One of the crime scene investigators offered her a memo cube. “McQueen left this for you. You’re going to want to hear it.”

“Thanks.”

She activated it.

Hello again, Eve. I hope I can call you Eve now, after all we’ve been through together. I’d planned to have a nice, long chat with you today, but plans change, and this will have to do.

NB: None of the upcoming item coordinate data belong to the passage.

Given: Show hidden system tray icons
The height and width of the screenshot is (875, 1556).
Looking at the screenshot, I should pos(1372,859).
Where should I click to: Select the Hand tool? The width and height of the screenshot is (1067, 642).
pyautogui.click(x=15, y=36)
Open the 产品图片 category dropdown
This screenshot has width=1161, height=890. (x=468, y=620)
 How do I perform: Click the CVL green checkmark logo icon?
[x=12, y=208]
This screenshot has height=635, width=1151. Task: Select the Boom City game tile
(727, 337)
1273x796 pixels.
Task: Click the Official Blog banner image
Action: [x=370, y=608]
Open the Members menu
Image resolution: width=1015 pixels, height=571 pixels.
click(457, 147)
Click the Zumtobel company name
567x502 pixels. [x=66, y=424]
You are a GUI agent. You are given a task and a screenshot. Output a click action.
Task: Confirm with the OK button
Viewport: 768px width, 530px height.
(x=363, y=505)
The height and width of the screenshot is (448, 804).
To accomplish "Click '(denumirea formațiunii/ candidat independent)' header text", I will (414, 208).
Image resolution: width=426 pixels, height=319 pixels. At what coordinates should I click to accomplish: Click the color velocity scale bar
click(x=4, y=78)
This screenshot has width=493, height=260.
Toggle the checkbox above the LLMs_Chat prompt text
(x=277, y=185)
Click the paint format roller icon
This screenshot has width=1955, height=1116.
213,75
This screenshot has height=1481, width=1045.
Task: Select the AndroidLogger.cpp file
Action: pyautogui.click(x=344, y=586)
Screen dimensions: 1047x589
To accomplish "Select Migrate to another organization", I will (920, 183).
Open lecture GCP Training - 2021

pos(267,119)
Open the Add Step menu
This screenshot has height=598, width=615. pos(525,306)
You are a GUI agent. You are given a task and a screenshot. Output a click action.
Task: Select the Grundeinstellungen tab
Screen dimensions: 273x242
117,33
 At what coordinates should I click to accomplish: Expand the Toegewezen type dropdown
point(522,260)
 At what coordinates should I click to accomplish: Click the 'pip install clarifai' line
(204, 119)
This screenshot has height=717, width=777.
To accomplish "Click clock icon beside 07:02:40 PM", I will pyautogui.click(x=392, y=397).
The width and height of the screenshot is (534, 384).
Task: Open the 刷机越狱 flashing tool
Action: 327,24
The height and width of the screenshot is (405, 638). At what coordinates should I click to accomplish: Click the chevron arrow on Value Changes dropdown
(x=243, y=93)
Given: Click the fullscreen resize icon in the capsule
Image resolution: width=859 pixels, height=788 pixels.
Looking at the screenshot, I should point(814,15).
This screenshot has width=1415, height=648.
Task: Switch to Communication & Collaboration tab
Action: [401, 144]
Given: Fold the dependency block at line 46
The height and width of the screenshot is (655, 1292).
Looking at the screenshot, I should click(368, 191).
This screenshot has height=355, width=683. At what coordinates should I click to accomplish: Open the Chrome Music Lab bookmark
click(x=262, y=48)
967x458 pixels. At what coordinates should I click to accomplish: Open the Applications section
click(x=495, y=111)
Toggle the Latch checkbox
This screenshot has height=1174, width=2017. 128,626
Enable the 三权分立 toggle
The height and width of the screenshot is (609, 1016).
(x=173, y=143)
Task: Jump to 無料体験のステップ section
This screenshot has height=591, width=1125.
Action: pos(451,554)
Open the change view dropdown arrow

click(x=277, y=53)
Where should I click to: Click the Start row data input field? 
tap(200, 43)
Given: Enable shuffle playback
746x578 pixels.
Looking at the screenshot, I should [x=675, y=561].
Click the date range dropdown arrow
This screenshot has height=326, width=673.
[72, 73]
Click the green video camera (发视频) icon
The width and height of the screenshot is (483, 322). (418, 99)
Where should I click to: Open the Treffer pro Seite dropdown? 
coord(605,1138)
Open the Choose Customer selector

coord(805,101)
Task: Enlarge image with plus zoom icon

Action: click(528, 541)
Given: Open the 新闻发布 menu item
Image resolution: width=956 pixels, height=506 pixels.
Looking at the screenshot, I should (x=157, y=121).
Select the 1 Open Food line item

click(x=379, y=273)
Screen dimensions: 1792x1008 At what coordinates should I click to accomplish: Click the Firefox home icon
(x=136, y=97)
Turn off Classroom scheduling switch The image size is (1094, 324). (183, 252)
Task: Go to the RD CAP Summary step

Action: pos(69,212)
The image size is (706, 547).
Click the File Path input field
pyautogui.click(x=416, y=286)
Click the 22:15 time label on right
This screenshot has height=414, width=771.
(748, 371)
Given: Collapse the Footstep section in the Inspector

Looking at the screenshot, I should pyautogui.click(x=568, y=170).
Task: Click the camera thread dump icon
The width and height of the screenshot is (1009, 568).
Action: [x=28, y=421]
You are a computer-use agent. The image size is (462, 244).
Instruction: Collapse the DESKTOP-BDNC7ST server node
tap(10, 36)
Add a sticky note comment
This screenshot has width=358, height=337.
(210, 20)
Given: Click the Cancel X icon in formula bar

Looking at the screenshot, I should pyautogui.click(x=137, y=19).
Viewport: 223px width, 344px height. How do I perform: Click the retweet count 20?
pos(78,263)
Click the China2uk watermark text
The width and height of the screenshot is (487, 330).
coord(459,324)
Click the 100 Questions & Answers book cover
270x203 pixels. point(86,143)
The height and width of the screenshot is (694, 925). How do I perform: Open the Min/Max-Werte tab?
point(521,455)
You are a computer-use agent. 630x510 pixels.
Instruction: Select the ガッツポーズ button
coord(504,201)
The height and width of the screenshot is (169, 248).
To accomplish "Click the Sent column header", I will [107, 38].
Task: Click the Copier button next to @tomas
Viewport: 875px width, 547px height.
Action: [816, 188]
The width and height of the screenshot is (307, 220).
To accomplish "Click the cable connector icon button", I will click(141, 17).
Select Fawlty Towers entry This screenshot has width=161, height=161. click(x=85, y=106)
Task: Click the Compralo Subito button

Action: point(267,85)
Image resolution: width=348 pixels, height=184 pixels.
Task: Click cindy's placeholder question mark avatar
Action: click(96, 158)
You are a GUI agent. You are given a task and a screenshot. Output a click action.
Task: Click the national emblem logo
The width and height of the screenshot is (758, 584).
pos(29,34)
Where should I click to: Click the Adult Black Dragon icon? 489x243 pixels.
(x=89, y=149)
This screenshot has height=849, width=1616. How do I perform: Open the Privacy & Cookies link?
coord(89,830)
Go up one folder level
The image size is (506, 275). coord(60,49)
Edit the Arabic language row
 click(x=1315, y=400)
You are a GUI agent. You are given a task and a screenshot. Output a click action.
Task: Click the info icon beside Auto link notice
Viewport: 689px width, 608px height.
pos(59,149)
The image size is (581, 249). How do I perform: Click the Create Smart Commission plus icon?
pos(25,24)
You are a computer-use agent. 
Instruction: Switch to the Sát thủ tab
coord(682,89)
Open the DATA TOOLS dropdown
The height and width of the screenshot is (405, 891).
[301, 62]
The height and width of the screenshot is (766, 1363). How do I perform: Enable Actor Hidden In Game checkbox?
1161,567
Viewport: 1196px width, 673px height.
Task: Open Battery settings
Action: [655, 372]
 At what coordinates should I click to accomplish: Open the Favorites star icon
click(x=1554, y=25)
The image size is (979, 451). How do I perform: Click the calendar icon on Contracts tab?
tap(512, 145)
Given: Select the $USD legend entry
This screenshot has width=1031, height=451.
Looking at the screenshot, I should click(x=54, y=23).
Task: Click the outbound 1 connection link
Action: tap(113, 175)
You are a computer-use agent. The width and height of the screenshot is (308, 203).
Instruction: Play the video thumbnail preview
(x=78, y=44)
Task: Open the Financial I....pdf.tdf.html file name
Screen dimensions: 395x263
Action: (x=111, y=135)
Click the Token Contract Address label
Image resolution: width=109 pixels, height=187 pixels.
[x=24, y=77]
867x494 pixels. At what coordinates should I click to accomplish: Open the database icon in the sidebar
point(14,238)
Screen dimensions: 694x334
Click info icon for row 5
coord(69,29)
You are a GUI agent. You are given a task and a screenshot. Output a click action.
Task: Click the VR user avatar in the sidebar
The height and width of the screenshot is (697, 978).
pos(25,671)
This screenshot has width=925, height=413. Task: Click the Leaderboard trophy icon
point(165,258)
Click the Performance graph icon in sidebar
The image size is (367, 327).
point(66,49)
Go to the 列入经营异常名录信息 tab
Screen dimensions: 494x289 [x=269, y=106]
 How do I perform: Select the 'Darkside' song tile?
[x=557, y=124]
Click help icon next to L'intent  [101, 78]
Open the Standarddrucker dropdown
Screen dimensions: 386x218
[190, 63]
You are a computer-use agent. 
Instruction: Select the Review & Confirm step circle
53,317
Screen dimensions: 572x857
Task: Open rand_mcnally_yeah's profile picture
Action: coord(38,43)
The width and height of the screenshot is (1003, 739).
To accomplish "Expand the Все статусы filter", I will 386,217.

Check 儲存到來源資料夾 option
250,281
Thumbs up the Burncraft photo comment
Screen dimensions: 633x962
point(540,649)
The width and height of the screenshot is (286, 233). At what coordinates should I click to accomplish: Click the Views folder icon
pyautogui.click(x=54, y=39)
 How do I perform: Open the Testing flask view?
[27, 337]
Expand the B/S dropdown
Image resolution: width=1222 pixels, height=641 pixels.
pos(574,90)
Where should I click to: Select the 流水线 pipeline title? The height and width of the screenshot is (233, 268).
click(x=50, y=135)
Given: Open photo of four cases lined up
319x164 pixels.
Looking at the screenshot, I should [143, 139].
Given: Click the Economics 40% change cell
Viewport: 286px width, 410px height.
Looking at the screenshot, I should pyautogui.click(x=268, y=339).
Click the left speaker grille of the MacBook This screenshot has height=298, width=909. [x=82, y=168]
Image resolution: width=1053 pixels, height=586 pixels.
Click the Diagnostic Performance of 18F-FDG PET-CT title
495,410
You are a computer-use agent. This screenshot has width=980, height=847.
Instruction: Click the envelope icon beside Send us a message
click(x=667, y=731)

Welcome to my home—former. I wish I could be there to offer you a glass of wine in person. I know you enjoy a glass now and again—the photographs of you in Italy sampling the local vintages were really quite fetching. Marriage agrees with you.

As you can see, I left a bit of a mess behind. But then I know you like tidying up those little misadventures, and I’m a bit rushed. I had hoped to entertain you here, to put you up for a few days. I so looked forward to some Isaac and Eve time. But we’ll do it very soon, just the two of us.

You’re probably wondering why I left the steadfast Melinda and the adorable Darlie alive. You know, I’m wondering that myself. Perhaps I like knowing how well they’ll remember me. No one likes to be forgotten, to be ignored. Don’t think for a minute I’ll do either with you.

You’re in my thoughts, day and night. I’ll see you soon.